Dr Snow anticipates the health literacy of the intended audience and supports the sense-making goal of health promotion, tapping into their existing knowledge and using clear metaphors to contextualise new information.
The more we can slow down the spread of the virus, the lower this peak demand will be – like turning off your air conditioning on a hot day to spare the electricity grid.
The piece defines key concepts and provides the rationale for the strategies it describes and the actions it recommends people take. Dr Snow assumes that readers want to understand — after all ‘sense-making’ just means ‘making sense of…’ She does not expect users to mindlessly follow directions from scientific experts, doctors, or the government.

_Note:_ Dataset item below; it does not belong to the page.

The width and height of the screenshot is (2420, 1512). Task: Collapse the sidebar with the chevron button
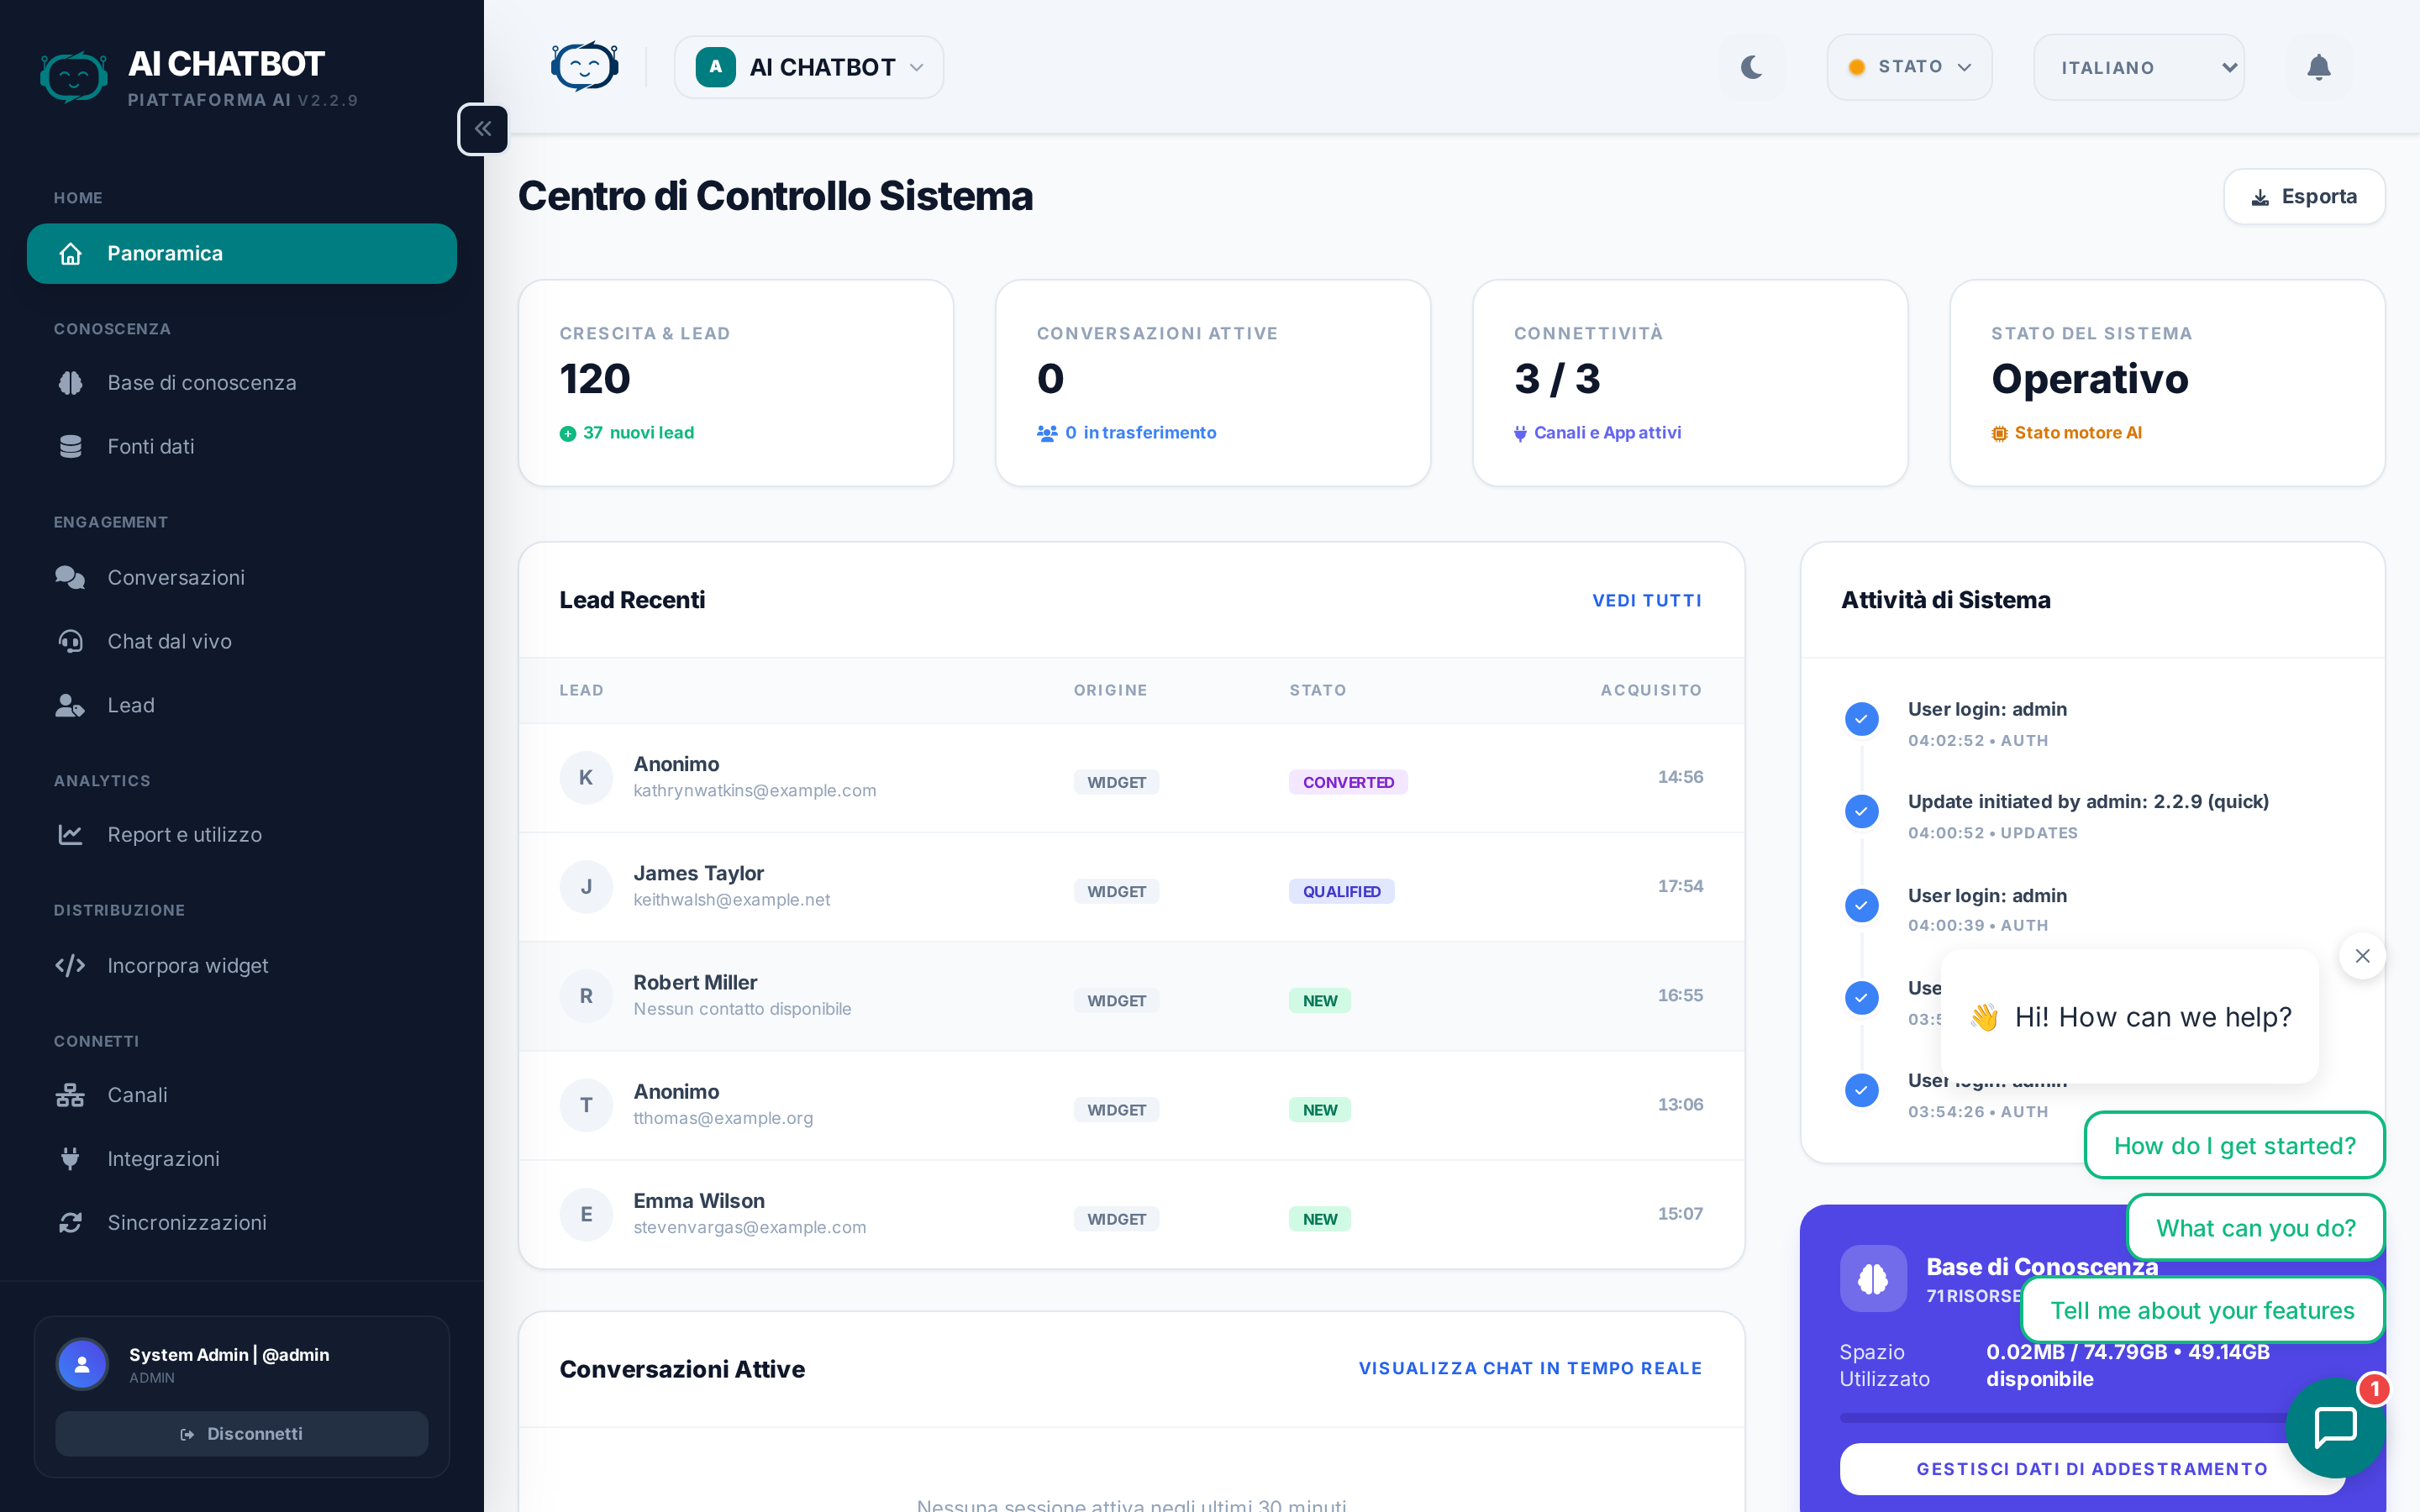[483, 128]
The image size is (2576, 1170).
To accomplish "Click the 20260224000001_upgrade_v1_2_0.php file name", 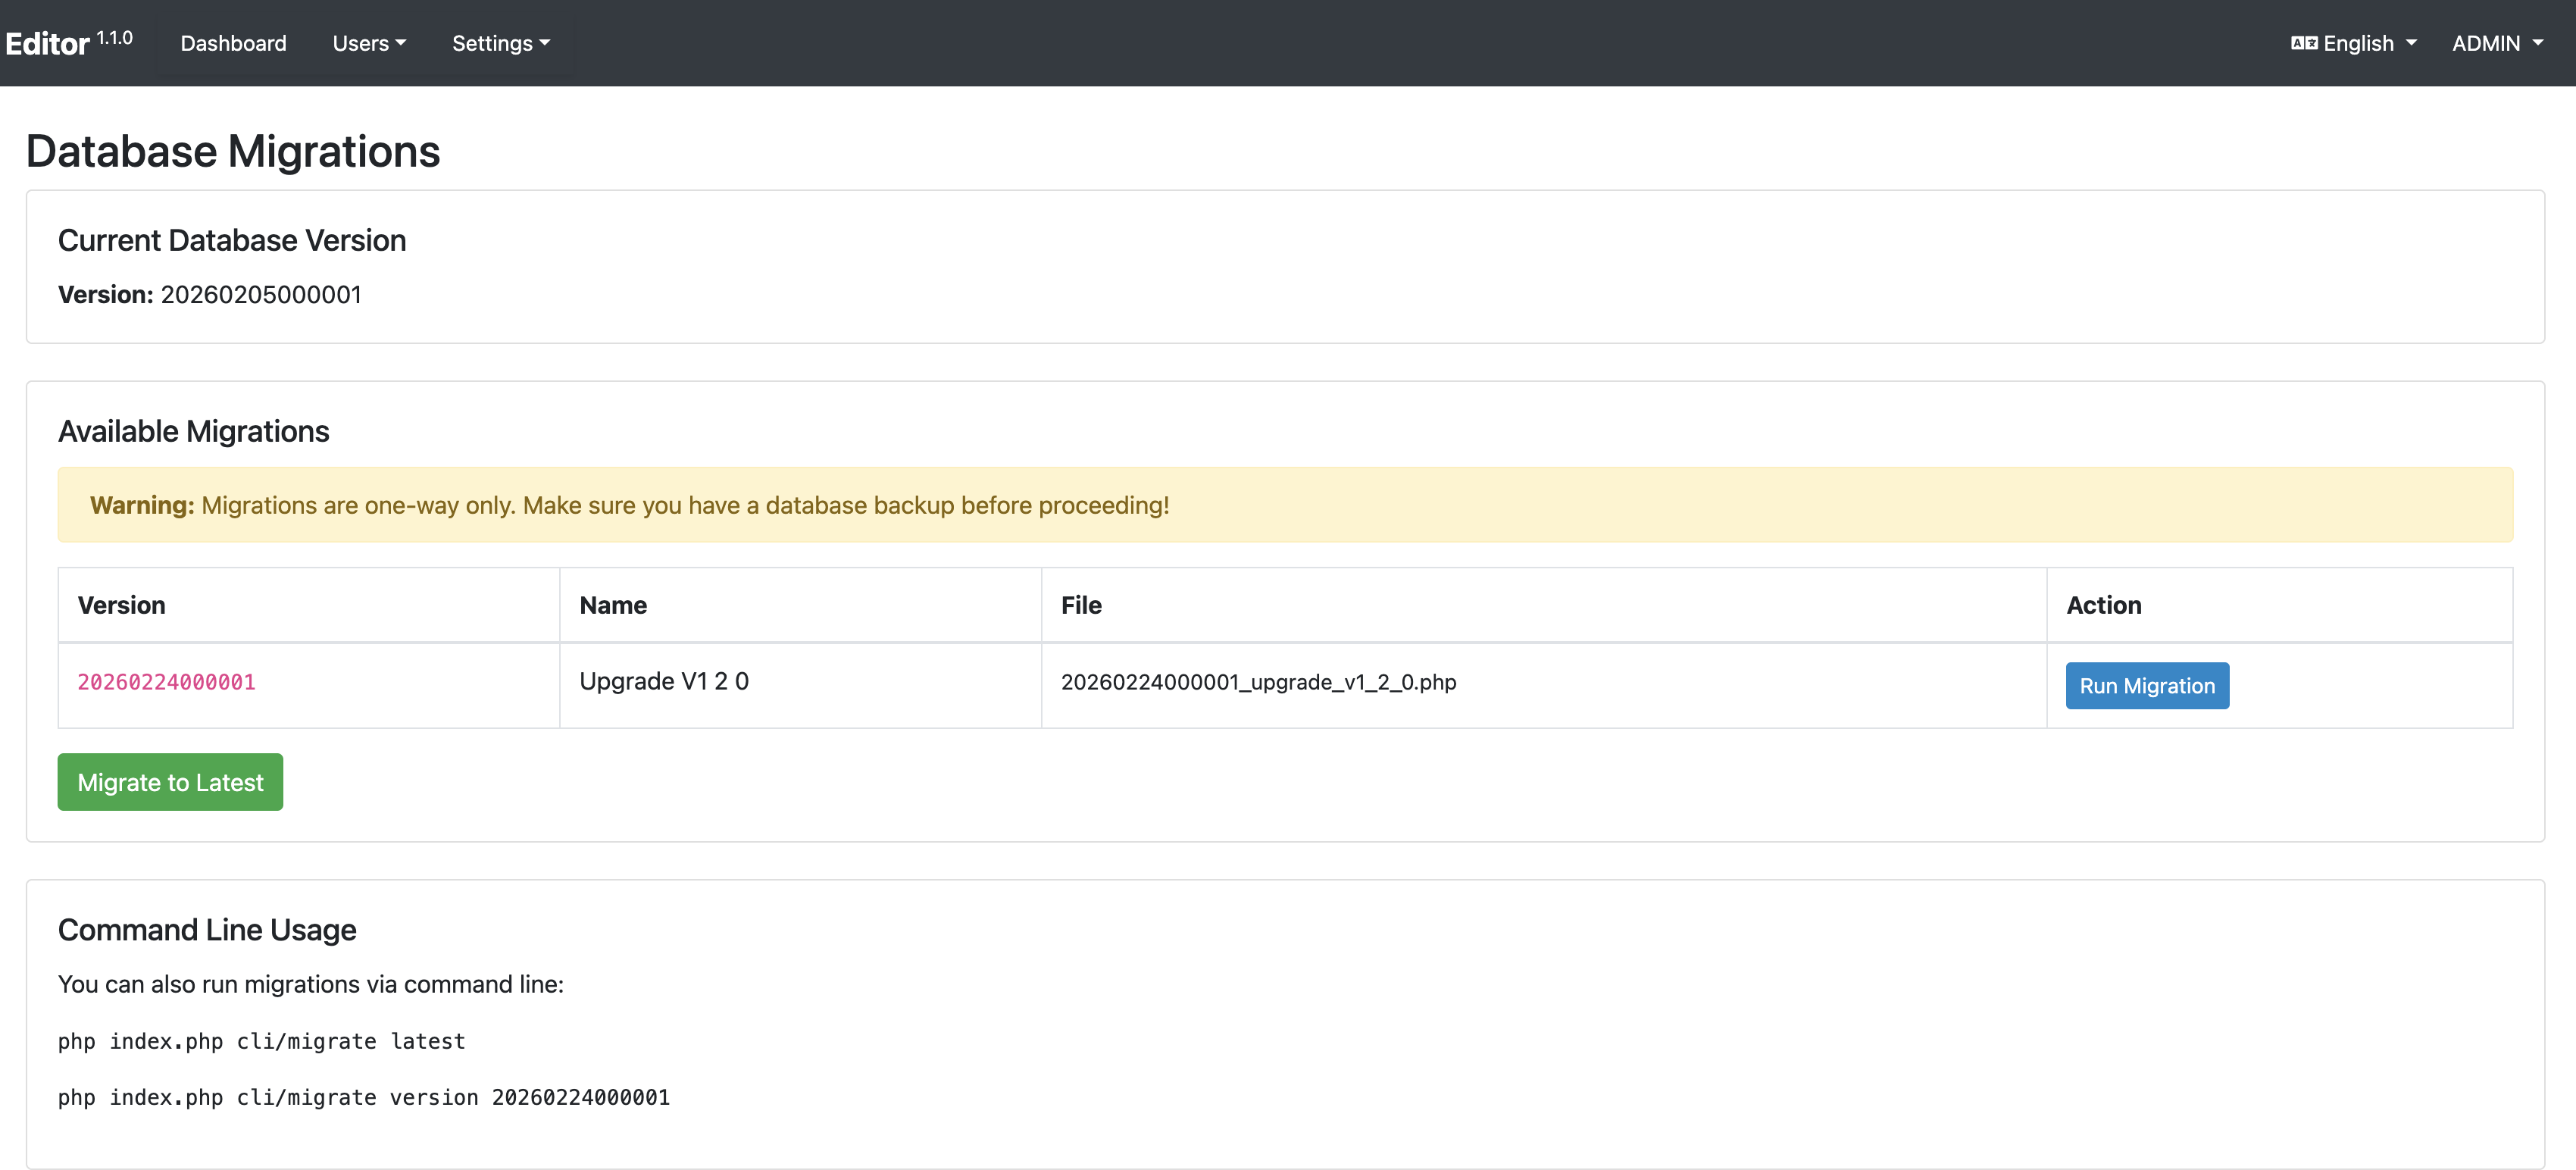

Instead of stoking alarm, the piece motivates action by emphasising the gravity of the situation and the efficacy of the actions we can all take to manage it.
These types of measures are hugely disruptive and expensive. But this is a very serious situation, and this is what we need to do to slow the virus down. If we do that, we can protect ourselves, each other, and our health system until we have a vaccine.
In Part III, I am going to build on these
reflections. I’ll talk about how, in designing both online communications and
government responses to crises, we need to anticipate the diversity
of the community, their different needs and risks,
and the social processes that put some groups at greater
‘risk of risks’ (Frohlich & Potvin, 2008).
In my first post, I covered tips for communicating without causing panic — and then we saw a week of concerted efforts to do just that. They highlight the importance of developing reliable online communications that can out-compete these shonky messages. That happens over the medium term, however. Unfortunately, there is nothing we can do to stop it as it happens.
In this post, I connected the reliability of communication with the politics of pandemic preparedness. Reliability is at a premium if we want to have an informed public debate about the control measures we can take in a pandemic.
This perspective highlights that health promotion is not just education, not just giving people clear and accurate information — it’s fundamentally about increasing people’s control over their own health, at a personal level and a community level, via personal behaviour and political participation. It’s encapsulated in the founding document, the Ottawa Charter for Health Promotion (WHO Europe, 1986).
My next post will pose a thorny question. Very often, we respond in the short term with mass communications that reach people with good health literacy. We leave the ‘hard to reach groups’ for later.
This is how health inequities emerge — we take longer to reach people who take longer to access help, and we never seem to anticipate inequities and ‘respond before they emerge.’